Dany Cornwell: Eliza aspettava la sua occasione e le si è appena presentata, chissà che cosa combinerà... Raymond è un uomo dell'epoca, con i suoi pregi e i suoi difetti, purtroppo non è come Albert che, se vogliamo, è meravigliosamente atipico: e infatti parla a Candy di Terry quasi senza battere ciglio, poveretto. Questa benedetta luce in fondo al tunnel sembra lontana... anni luce! XD
Ericka Larios: Non c'è dubbio che quello che ha fatto Raymond sia deprecabile: bisogna purtroppo considerare che all'epoca molti uomini si comportavano così e lui è stato praticamente rovinato dalla sua stessa famiglia... La paura dell'amore che sta sperimentando Candy può in effetti far chiudere il cuore persino ad Albert che è stanco di soffrire e vuole comportarsi da uomo.
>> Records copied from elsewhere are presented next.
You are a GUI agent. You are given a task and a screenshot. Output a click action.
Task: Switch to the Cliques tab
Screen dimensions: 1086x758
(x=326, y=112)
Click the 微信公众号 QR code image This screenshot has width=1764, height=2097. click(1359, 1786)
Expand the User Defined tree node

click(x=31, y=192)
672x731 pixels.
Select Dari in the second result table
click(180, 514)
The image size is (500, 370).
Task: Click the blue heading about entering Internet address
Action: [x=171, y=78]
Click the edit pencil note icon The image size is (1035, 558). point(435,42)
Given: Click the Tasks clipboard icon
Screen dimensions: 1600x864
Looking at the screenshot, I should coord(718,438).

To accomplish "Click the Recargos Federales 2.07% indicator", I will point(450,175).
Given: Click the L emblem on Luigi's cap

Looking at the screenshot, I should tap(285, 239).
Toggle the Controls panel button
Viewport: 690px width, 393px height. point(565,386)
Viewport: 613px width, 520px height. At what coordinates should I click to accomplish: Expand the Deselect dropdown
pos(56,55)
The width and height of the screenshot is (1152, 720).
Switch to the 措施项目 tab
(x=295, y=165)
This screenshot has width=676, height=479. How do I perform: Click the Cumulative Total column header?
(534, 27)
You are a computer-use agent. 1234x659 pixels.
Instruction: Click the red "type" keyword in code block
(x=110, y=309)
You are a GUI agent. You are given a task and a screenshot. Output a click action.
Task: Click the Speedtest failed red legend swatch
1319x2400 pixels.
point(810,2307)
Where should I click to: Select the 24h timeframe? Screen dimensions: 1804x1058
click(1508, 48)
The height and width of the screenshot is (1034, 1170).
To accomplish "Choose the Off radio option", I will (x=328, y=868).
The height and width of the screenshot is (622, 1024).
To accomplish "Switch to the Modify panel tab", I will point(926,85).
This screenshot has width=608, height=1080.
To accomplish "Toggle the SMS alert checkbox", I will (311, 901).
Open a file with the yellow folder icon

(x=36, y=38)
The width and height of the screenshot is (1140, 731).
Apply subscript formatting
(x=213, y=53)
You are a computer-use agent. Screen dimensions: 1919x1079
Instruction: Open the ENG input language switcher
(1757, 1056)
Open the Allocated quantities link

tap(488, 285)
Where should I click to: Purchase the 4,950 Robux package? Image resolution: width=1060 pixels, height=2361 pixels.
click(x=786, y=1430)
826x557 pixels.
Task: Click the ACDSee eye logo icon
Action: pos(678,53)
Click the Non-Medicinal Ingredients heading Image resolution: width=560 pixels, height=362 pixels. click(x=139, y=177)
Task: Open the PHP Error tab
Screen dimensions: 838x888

Ma come comandare sui propri sentimenti? Grazie mille, alla prossima!
Mia8111: Grazie mille, sono contenta che ti piaccia la mia storia!
Charlotte: Purtroppo per Sarah si raccoglie sempre ciò che si semina, nel bene e nel male. E lei ha seminato malissimo! Candy e Albert si avvicinano a piccoli passi, almeno possono sostenere una conversazione quasi con calma (quasi XD). Grazie a te per seguirmi!
Elizabeth: Purtroppo quelli non erano anni facili per le donne, se poi ti comportavi come Sarah Lagan la punizione era davvero tragica... Eliza sembra proprio che stia pianificando la fuga perfetta: ci riuscirà? E se sì, che combinerà? Il cammino di Albert e Candy non è stato breve e ancora c'è della strada da percorrere: speriamo non sia molta, ma tutto dipende da lei!